Trecho selecionado —
A mística da “Quaresma” está ligada ao número quarenta, mais precisamente aos quarenta anos vividos pelo Povo de Israel no deserto quando, guiado e animado por Deus, fez a travessia do deserto a caminho da Terra prometida, libertando-se da escravidão egípcia para assim poder unir-se numa santa aliança ao seu único senhor e Deus; está ligada aos quarenta dias de jejum, passados por Jesus no deserto até ser tentado pelo Adversário e vencê-lo por permanecer voltado e unido inteira, absoluta e radicalmente à vontade amorosa ao Pai. Assim, o espírito daquele jejum – viver voltado para o Pai e sua vontade, dando as costas à própria vontade bem como aos ídolos deste mundo –  tornou-se o alimento de toda a sua vida, até a morte e morte de Cruz, o alimento de todo seu seguidor.

  Quaresma passa a ser, portanto, um espírito, uma mística que deve envolver a vida toda e toda a vida e não apenas um tempo de quarenta dias. Quem descobriu e se encantou por este espírito e este caminho foi São Francisco. Por isso, ele mesmo se denominava um penitente, como ele mesmo testemunha em seu Testamento (Cf. Test 1) e sua Ordem uma Ordem de penitentes. Por isso, para manter sempre acesa a chama desta mística, além da Quaresma eclesiástica, costumava ao longo do ano exercitar-se em mais outras quatro: a Quaresma do Advento, da Epifania, de São Miguel e da Festa dos Apóstolos Pedro e Paulo até a Assunção. São Francisco é, pois, antes e acima de tudo, antes de um ecologista ou pacifista, antes até mesmo de um grande místico e benfeitor dos pobres, um convertido, um homem voltado, virado, orientado para Jesus Cristo e seu Evangelho.

 É por isso, que o Papa Francisco, desejoso de encontrar e apresentar “um modelo belo e motivador, […] um exemplo por excelência” (LS 10) para a reconstrução da Igreja, da humanidade e da criação, não encontrou outro melhor senão São Francisco.

Tarefas do exercício —
1. No trecho sobre a Quaresma, como São Francisco se denominava a si mesmo, conforme testemunha em seu Testamento?
2. Transcreva do trecho sobre a Quaresma a parte que começa em "Quaresma passa a" e termina em "e seu Evangelho.".
Os registros constituem um material independente do texto.

Dados fornecidos —
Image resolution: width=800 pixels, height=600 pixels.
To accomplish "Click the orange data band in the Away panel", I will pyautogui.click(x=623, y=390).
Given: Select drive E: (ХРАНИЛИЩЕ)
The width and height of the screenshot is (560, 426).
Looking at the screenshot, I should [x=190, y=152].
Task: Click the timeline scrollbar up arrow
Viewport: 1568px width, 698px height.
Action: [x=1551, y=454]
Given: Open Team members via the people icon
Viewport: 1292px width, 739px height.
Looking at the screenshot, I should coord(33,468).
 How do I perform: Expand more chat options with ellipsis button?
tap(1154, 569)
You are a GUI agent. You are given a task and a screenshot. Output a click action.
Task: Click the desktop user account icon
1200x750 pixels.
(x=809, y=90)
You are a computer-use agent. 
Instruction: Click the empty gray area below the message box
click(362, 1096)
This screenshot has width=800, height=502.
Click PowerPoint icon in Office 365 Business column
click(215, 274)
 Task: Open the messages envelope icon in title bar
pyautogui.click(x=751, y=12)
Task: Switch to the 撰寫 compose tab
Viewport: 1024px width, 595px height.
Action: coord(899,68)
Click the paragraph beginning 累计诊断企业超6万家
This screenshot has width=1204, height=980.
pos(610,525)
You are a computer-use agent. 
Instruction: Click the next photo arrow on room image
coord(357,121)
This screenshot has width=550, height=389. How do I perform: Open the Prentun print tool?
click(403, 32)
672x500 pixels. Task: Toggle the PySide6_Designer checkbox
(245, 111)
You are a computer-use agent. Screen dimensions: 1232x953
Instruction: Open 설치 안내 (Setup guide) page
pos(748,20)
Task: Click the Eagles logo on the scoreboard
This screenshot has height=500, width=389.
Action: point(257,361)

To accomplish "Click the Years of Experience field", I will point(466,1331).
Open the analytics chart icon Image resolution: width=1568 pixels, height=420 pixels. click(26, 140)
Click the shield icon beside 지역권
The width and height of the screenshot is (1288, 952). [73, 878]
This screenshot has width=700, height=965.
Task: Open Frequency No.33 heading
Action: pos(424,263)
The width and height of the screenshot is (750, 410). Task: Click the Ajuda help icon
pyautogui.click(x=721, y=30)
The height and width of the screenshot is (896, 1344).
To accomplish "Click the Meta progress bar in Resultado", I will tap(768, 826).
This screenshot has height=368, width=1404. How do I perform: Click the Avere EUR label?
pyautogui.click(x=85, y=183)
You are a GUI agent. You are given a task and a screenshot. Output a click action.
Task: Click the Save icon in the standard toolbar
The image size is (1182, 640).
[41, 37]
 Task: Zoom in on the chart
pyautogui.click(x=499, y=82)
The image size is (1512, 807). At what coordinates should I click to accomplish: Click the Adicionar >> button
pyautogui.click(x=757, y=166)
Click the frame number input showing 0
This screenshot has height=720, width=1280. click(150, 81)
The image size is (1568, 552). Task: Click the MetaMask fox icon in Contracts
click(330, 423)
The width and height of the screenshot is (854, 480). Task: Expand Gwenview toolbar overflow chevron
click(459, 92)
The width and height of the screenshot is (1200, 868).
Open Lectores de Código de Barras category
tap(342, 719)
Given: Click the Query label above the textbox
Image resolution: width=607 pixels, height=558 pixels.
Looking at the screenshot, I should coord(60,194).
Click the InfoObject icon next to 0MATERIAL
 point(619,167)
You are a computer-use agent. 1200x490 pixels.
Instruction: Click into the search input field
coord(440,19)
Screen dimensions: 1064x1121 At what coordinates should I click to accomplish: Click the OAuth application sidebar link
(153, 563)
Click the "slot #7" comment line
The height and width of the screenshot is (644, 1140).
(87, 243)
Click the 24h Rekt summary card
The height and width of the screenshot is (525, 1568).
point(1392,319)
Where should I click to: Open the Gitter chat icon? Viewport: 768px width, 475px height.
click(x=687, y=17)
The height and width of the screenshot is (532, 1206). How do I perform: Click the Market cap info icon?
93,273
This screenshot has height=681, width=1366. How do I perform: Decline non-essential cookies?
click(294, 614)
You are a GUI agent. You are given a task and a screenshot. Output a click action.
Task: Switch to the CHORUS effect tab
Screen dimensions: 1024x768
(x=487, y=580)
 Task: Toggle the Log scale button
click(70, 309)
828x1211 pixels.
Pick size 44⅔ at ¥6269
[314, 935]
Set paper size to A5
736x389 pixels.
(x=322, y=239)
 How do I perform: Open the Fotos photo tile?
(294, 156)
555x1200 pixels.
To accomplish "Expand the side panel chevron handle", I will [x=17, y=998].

Respostas do exercício —
1. Um penitente.

2.
Quaresma passa a ser, portanto, um espírito, uma mística que deve envolver a vida toda e toda a vida e não apenas um tempo de quarenta dias. Quem descobriu e se encantou por este espírito e este caminho foi São Francisco. Por isso, ele mesmo se denominava um penitente, como ele mesmo testemunha em seu Testamento (Cf. Test 1) e sua Ordem uma Ordem de penitentes. Por isso, para manter sempre acesa a chama desta mística, além da Quaresma eclesiástica, costumava ao longo do ano exercitar-se em mais outras quatro: a Quaresma do Advento, da Epifania, de São Miguel e da Festa dos Apóstolos Pedro e Paulo até a Assunção. São Francisco é, pois, antes e acima de tudo, antes de um ecologista ou pacifista, antes até mesmo de um grande místico e benfeitor dos pobres, um convertido, um homem voltado, virado, orientado para Jesus Cristo e seu Evangelho.